--- Texto de estudio ---

○ ○ ○

Las mangas estaban abiertas por debajo del brazo y después que don Rómulo las tenía puestas se unían con un cierre. Me presenté en Miraflores con las piezas del saco y con la camisa. Ésta no tenía ningún problema porque se la hice de manga corta y ancha. Le fui colocando cuidadosamente todas las piezas del saco: el paltó quedó perfecto.
Cuando Betancourt se vio en el espejo quedó contentísimo; era un traje azul oscuro».
Entre los que estaban al lado de Betancourt en hora tan difícil, se encontraba Diego Cisneros, quien atendía los detalles para presentar a Betancourt por televisión. Betancourt le decía al señor Cisneros:
La gente anda hablando pendejadas de que estoy ciego, que no oigo y que perdí facultades. Necesito que me vean Diego, sin ningún papel, sin ningún apunte, para que se convenzan de que soy el mismo Rómulo. La televisión es una gran vaina porque convence o destruye. Si me ven con una bata de enfermo me jodo. Tengo que aparecer como todo un presidente, con dignidad y bien vestido, y fíjate cómo tengo las manos.

○ ○ ○

--- Datos mostrados ---
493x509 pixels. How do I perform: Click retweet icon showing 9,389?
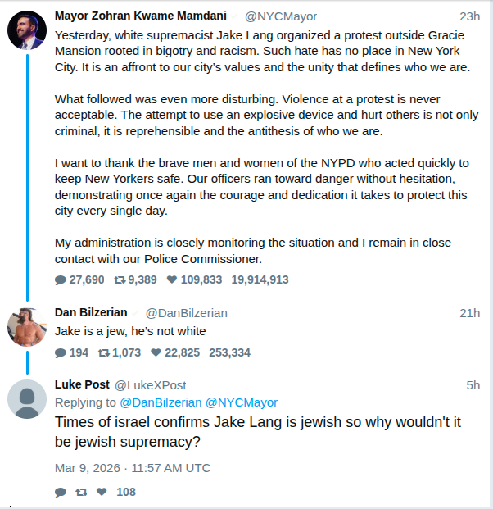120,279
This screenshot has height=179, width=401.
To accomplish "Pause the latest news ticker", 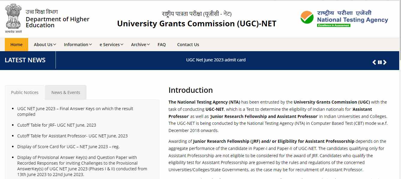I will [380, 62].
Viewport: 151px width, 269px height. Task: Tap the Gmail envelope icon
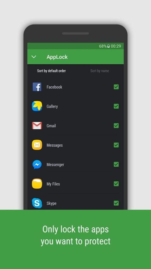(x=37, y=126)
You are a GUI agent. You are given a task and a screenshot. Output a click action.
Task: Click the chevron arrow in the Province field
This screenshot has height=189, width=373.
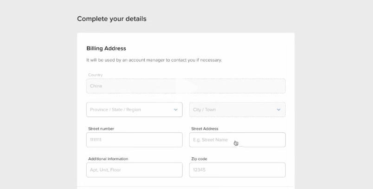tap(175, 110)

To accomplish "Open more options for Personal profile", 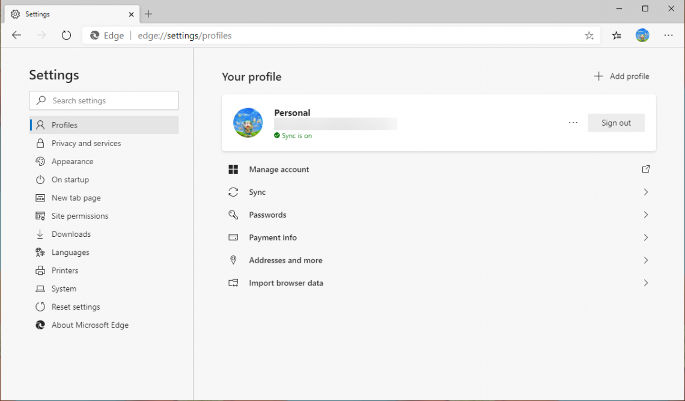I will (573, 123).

○ ○ ○

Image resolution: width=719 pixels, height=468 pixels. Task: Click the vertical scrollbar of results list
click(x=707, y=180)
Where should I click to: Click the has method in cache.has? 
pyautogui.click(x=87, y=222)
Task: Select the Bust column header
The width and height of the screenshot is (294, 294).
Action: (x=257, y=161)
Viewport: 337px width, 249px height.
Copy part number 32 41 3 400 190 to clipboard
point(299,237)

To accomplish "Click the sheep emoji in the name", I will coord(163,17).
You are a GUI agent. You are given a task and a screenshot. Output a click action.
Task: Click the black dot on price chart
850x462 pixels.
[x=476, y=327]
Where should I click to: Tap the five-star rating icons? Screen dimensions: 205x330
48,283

○ ○ ○

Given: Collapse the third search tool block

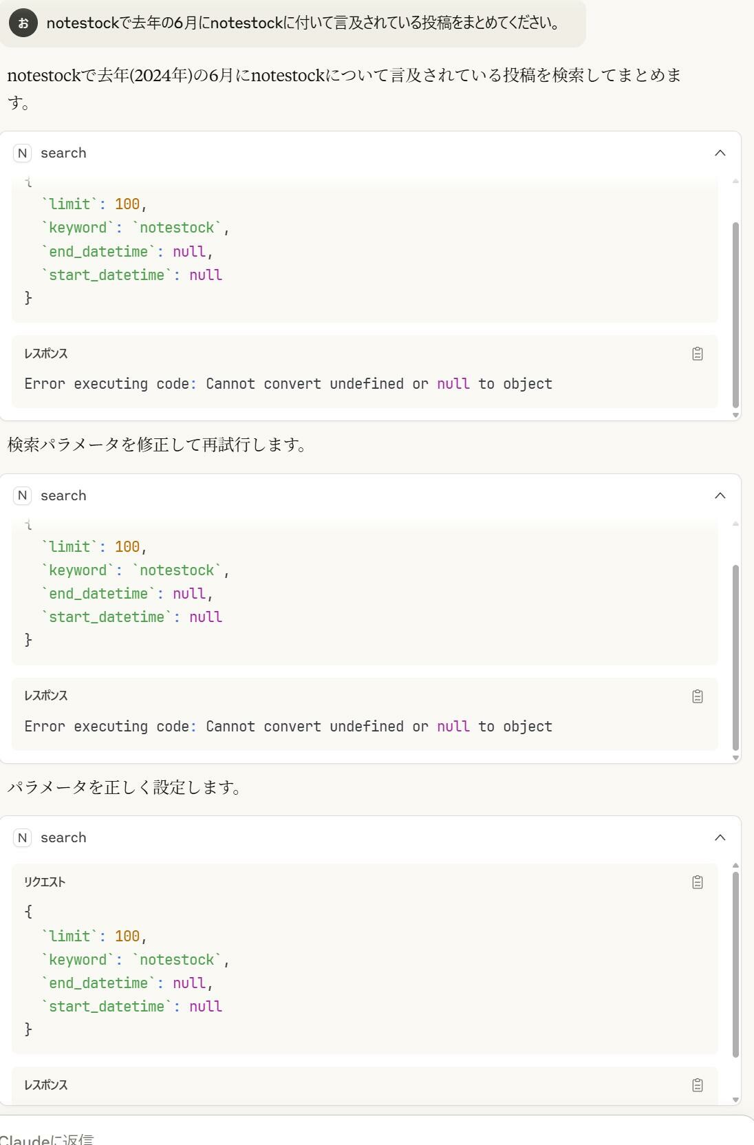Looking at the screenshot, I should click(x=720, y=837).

○ ○ ○

--- Ejercicios ---
[1] Responde estas preguntas según el texto sobre el traje de Betancourt:
(a) ¿De qué color era el traje?
(b) ¿Cómo eran las mangas de la camisa?
(c) ¿Qué detalles atendía Diego Cisneros?
[2] Prolonga el texto sobre el traje de Betancourt a partir de su última oración.

--- Respuestas ---
[1]
(a) Era azul oscuro.
(b) Eran cortas y anchas.
(c) Atendía los detalles para presentar a Betancourt por televisión.

[2]
Un presidente no puede dar lástima. La televisión es un poder Diego, por eso me gustaría verte al frente de Televisa.
Y gracias a don Diego Cisneros y a Clement, «el sábado 16 de julio, veintidós días después del atentado, a las ocho de la noche, pudo aparecer Rómulo impecablemente vestido de azul marino, con las dos manos vendadas sobre el escritorio y con su clásica voz atiplada».
Dijo en su estilo adeco-chillón:
Aquí estoy como el Morocho Hernández, ¡con los guantes puestos! […] Conciudadanos. Hubiera sido mi deseo comparecer ante las cámaras de televisión, menos descalabrado de lo que estoy aún, pero me llegaron tantas versiones que corrían en la calle, que consideré conveniente que los venezolanos se dieran cuenta de que el presidente que eligieron está en plenitud de sus facultades mentales y en franco proceso de recuperación física.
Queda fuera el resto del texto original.